Er begibt sich in das Heiligtum seiner Zeit, in den Tempel, an den Ort, wo nur die eine Stimme redet, Gottes Stimme. „Seid still und erkennt, dass ich Gott bin!“ – Und hier kommt er zurecht. Dort trifft er Gott – und seine Brüder und Schwestern. Sie stehen neben ihm – manche mit denselben Fragen, wie er sie hat. Manche mit anderen. Sie machen so etwas wie Bildungsurlaub im Heiligtum.

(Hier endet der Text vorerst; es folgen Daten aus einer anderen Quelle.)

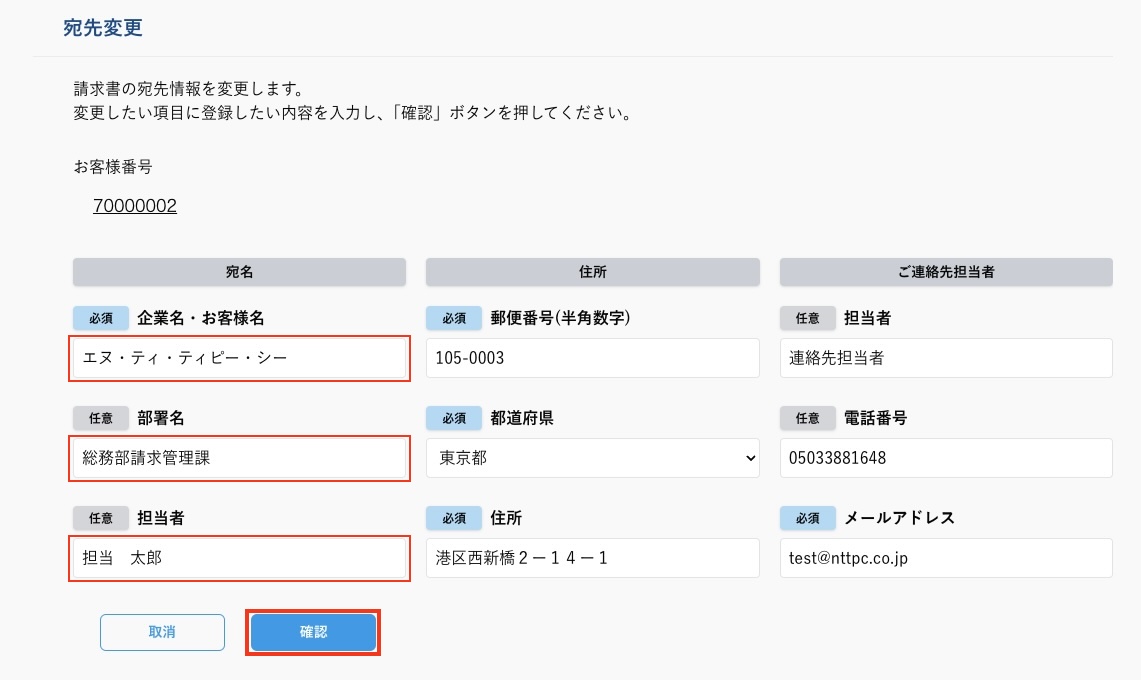Select the メールアドレス text field
This screenshot has height=680, width=1141.
click(x=945, y=558)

Dabei ist das Gebäude nur Mittel zum Zweck. Schon damals war das eigentliche des Heiligtums nicht die Steine, sondern die Beziehungen, die dort verbaut waren. Die Beziehung Gottes mit den Menschen und der Menschen mit Gott und die Beziehungen der Menschen untereinander.

In diesem Sinne bin ich sicher, dass ein Mensch Kirchen und Gemeinden braucht, in denen er Gott begegnen kann. Dort ändert sich für Asaf Entscheidendes. Er lernt Vorläufiges und Endgültiges unterscheiden. Er lernt, seine Umgebung von ihrem Ende her zu sehen. Andere Tatsachen treten vor sein Auge. Es ist nicht alles Gold, was ohne Gott glänzt. Die so unerschütterlich schienen, das er selbst fast über sie gestolpert wäre, stehen auf ganz dünnem Eis. Über Nacht müssen sie von der ganz großen Bühne abtreten. Schlagartig verlieren sie an Einfluss. Asaf sieht die Welt plötzlich mit anderen Augen.

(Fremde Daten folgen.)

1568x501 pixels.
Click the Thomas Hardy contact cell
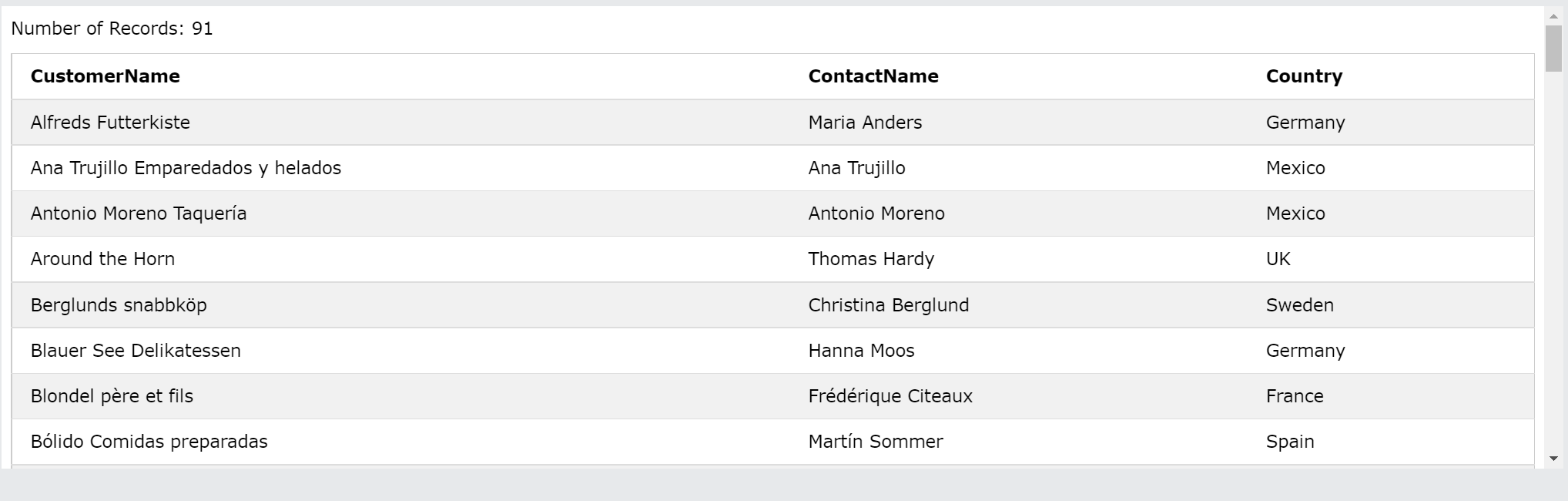pos(871,259)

Und sich selbst sieht er plötzlich auch anders. Er sagt: „Ich Hornochse, ich hatte ja keine Ahnung.“

Am Ende dieses Psalms hat sich seine Sprache völlig verändert. Er spricht jetzt nicht mehr über Gott, sondern mit ihm.

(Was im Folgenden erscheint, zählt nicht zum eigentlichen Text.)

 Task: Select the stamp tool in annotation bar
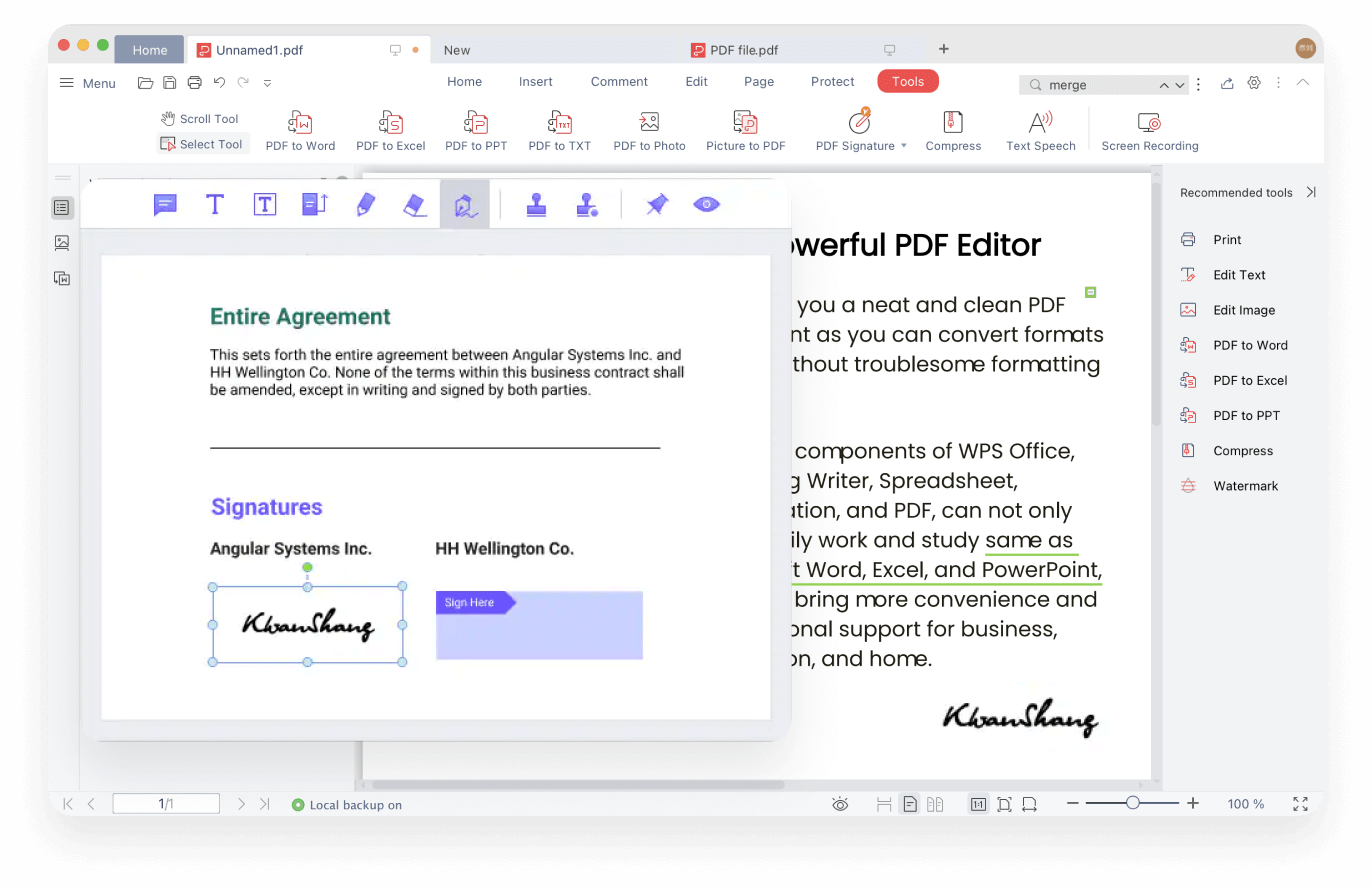click(x=537, y=205)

Was er vorher, auf seinem alten Standpunkt erlebt, war so etwas wie ausgesaugt zu werden. Ein Sog hatte ihm den Verstand und den Glauben geraubt. Jetzt hat er beides zurück. Und davon möchte er gerne anderen Menschen erzählen. Am Ende klingt der Psalm wie ein Liebeslied. Wer hätte das gedacht? Aus dem Protestsong ist ein Liebeslied geworden.

Und ihnen? – Wie geht es Ihnen? – Klingt in ihnen auch ein Lied? Wenn ja, welches? Oder befinden sie sich noch im gedanklichen Spagat? – Wie auch immer – machen sie daraus ein Gebet in der kurzen Zeit der Stille, die wir uns jetzt nehmen.